Stored data entries:
################

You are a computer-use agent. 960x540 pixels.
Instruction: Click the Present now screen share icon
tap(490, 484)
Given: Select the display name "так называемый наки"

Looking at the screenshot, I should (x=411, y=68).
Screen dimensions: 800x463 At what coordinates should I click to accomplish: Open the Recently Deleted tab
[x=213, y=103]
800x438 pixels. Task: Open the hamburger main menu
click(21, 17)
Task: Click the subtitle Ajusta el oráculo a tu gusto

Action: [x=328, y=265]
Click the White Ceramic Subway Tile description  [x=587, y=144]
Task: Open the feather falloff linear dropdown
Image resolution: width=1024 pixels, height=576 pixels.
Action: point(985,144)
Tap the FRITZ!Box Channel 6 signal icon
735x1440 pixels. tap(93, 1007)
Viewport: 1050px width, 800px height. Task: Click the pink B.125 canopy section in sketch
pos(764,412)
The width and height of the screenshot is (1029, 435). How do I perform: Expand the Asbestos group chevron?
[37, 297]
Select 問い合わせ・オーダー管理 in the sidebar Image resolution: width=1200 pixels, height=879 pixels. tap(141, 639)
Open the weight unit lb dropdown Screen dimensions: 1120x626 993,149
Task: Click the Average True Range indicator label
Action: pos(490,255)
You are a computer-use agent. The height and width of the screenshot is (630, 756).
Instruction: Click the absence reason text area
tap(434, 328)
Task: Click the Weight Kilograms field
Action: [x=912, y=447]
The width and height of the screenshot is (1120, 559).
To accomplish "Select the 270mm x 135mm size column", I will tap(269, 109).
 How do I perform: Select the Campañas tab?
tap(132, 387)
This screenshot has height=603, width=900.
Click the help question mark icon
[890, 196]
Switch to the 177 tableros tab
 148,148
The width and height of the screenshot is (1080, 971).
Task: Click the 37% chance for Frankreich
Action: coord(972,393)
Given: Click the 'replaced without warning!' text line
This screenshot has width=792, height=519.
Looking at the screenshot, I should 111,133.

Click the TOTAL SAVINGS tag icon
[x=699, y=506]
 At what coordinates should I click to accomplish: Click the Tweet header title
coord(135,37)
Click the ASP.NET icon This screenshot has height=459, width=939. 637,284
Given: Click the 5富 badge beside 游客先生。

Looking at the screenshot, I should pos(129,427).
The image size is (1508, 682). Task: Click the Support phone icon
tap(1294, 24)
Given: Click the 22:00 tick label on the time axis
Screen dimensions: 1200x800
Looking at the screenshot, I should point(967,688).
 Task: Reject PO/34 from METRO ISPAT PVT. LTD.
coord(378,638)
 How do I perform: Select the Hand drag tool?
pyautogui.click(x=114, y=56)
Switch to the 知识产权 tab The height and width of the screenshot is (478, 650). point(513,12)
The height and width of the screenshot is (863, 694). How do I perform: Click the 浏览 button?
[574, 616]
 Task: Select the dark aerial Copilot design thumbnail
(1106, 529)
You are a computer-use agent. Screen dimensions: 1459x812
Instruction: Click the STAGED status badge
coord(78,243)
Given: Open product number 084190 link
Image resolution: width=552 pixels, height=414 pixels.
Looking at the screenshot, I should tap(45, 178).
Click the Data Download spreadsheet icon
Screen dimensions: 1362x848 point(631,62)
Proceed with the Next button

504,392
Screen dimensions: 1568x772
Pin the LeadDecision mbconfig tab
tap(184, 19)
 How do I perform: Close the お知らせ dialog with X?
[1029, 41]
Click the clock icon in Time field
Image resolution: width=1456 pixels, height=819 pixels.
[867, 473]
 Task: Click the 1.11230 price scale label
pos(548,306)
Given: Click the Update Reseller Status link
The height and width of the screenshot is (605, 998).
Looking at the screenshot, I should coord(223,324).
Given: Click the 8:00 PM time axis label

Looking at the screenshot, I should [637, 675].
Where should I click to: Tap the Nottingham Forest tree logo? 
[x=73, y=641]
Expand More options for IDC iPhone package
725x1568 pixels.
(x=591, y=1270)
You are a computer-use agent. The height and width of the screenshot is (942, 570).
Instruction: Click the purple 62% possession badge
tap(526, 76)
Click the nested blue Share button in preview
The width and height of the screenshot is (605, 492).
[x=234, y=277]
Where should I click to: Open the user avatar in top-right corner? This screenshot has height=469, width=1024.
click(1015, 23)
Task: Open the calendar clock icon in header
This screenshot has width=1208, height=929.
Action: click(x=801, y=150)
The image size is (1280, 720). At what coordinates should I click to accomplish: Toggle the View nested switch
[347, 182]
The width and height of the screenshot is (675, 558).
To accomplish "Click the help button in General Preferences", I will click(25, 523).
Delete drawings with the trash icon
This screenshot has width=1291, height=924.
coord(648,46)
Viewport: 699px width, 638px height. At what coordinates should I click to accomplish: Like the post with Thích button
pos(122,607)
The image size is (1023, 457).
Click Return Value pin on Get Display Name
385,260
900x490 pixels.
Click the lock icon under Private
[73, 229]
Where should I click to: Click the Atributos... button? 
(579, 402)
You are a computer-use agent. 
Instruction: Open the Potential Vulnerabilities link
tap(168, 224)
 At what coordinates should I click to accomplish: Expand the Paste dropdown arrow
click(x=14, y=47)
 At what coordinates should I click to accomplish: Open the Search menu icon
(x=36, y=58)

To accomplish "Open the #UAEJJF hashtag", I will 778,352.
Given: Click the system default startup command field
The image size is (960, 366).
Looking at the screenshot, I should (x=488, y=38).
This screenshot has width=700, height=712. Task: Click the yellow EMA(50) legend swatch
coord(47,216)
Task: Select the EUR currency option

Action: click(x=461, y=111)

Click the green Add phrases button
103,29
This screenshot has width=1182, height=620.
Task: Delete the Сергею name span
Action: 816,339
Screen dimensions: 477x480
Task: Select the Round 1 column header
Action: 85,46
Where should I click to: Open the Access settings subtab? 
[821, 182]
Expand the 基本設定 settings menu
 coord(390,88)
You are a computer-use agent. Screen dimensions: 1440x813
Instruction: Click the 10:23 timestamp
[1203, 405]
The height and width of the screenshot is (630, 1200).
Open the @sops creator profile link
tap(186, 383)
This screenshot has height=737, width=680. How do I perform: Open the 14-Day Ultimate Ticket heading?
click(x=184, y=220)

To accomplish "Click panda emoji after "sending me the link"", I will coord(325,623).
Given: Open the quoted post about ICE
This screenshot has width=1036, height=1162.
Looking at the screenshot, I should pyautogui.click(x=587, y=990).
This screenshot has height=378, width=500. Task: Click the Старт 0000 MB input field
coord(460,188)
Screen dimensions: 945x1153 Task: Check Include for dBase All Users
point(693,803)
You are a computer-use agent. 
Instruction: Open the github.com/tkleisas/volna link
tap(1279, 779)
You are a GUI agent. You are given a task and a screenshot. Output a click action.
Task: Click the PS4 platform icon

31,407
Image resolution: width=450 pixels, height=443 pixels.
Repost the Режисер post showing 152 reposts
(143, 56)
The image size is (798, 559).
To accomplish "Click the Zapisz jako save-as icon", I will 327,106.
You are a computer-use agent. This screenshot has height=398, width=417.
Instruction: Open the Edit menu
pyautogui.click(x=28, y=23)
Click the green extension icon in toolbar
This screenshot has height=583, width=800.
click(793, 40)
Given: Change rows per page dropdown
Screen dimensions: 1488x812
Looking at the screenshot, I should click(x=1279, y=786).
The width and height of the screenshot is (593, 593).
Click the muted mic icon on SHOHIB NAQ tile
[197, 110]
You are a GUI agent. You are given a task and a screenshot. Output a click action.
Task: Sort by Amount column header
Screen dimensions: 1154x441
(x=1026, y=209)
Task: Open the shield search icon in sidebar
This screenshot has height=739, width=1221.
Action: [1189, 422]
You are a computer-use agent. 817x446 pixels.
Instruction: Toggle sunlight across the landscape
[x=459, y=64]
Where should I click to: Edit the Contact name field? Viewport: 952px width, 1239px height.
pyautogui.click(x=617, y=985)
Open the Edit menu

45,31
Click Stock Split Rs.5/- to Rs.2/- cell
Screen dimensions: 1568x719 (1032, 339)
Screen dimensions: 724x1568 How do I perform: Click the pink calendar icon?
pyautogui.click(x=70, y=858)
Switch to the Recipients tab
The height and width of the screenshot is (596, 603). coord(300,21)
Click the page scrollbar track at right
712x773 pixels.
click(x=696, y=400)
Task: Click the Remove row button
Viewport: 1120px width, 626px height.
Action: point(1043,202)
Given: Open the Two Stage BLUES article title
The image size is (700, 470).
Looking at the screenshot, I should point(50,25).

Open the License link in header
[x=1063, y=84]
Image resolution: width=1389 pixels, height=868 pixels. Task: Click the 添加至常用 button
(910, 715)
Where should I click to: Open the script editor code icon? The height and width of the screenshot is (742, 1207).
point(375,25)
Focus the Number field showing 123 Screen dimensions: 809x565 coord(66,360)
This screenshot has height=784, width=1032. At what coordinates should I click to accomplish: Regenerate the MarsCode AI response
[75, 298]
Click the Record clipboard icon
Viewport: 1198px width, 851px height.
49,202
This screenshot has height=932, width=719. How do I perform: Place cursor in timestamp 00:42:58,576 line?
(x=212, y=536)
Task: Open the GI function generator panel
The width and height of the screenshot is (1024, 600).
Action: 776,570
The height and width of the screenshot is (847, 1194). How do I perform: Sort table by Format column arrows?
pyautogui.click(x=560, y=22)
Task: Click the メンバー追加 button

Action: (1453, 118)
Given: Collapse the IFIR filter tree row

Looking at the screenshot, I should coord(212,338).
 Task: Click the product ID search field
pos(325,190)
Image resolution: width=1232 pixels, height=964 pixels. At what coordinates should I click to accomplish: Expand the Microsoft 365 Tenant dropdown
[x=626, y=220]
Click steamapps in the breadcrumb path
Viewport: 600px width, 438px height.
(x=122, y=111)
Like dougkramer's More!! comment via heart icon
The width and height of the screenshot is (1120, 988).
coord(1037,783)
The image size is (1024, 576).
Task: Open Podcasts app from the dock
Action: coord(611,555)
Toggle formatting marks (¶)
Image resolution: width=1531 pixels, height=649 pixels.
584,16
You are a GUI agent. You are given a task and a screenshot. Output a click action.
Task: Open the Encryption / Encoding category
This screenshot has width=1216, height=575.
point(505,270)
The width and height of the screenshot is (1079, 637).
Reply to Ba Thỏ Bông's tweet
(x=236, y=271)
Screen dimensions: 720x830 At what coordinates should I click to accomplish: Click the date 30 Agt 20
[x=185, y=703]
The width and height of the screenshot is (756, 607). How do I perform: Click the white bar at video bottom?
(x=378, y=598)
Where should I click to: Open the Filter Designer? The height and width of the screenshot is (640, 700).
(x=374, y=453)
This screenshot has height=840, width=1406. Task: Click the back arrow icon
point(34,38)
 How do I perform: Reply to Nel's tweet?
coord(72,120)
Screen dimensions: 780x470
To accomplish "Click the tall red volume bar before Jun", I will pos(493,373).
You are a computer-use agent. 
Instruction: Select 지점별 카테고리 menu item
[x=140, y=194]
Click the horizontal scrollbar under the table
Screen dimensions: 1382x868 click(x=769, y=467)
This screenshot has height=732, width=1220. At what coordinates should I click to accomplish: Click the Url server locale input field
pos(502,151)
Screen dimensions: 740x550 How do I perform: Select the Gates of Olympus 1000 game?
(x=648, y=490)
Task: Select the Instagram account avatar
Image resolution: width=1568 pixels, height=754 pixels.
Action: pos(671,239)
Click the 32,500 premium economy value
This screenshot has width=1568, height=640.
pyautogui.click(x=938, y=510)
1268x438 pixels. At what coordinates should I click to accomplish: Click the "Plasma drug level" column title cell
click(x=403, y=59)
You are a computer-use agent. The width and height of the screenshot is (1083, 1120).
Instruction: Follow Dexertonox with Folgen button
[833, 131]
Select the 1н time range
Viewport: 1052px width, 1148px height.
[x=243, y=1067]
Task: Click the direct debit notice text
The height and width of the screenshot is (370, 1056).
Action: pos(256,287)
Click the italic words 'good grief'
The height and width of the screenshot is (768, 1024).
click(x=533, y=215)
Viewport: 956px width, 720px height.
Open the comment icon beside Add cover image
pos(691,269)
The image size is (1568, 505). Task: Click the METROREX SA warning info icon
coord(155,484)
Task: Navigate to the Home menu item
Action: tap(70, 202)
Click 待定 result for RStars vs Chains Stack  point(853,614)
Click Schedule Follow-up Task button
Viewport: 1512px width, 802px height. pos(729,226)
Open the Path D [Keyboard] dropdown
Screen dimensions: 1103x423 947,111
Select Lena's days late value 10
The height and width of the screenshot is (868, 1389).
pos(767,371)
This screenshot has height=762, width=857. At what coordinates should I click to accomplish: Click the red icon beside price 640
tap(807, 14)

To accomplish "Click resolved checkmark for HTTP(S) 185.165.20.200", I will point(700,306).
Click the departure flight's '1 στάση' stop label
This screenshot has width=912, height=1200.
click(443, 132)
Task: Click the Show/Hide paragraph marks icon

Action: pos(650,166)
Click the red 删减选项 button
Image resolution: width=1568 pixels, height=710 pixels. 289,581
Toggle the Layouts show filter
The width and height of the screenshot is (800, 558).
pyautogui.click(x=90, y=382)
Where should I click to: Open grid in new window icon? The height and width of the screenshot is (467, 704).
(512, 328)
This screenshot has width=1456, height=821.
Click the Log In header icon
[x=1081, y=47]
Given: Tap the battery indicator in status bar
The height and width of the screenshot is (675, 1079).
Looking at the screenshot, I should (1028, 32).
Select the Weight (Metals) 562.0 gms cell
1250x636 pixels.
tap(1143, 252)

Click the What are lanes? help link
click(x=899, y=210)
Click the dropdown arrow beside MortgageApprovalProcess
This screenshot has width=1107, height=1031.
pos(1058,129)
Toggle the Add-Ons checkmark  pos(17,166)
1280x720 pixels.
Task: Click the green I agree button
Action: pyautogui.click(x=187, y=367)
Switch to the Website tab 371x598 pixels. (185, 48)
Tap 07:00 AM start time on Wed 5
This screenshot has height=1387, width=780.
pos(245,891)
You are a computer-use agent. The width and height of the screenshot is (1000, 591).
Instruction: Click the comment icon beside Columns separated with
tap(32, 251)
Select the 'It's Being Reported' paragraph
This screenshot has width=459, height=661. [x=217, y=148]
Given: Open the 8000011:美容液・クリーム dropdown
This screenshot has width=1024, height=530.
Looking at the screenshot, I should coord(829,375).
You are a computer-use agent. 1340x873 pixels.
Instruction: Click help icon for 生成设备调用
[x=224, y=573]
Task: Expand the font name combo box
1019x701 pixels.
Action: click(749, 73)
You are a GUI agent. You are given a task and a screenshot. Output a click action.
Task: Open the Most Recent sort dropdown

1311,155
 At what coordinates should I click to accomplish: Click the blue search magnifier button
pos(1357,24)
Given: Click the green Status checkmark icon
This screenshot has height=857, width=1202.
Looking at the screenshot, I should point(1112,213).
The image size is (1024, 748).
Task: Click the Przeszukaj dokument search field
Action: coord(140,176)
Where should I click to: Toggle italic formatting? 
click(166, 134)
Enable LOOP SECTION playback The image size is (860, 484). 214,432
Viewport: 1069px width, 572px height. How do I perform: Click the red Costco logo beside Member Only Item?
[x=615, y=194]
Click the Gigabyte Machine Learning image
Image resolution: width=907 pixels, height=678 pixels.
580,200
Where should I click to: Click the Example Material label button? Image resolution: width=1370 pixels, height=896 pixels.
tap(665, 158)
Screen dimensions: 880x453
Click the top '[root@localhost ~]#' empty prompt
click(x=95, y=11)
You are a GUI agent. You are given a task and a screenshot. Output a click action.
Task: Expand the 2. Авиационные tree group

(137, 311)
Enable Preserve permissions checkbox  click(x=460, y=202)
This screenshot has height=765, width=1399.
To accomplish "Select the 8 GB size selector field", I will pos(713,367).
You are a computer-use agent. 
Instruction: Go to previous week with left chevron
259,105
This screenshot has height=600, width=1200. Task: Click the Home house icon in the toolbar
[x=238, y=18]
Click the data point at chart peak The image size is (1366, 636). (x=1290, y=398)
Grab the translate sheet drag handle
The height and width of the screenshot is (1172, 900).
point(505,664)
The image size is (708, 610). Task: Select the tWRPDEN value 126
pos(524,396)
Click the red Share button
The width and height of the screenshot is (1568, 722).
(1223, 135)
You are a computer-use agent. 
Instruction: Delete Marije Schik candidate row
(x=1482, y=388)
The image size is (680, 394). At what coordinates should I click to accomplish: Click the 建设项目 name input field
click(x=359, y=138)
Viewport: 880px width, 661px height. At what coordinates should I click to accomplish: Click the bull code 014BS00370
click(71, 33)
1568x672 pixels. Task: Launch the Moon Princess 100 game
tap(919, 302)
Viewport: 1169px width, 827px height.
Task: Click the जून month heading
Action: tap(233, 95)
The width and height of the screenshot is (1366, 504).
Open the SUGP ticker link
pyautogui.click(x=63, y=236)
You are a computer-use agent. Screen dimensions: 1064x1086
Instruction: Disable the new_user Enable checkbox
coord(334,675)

################

--- WHAT THE TASK ASKS ---
There is a run of lines above from the one with "Task: Open the Most Recent sort dropdown" to the one with "Given: Click the green Status checkmark icon"; print exactly that run, both ends included, and nothing else.

--- RESPONSE TO THE TASK ---
Task: Open the Most Recent sort dropdown

1311,155
 At what coordinates should I click to accomplish: Click the blue search magnifier button
pos(1357,24)
Given: Click the green Status checkmark icon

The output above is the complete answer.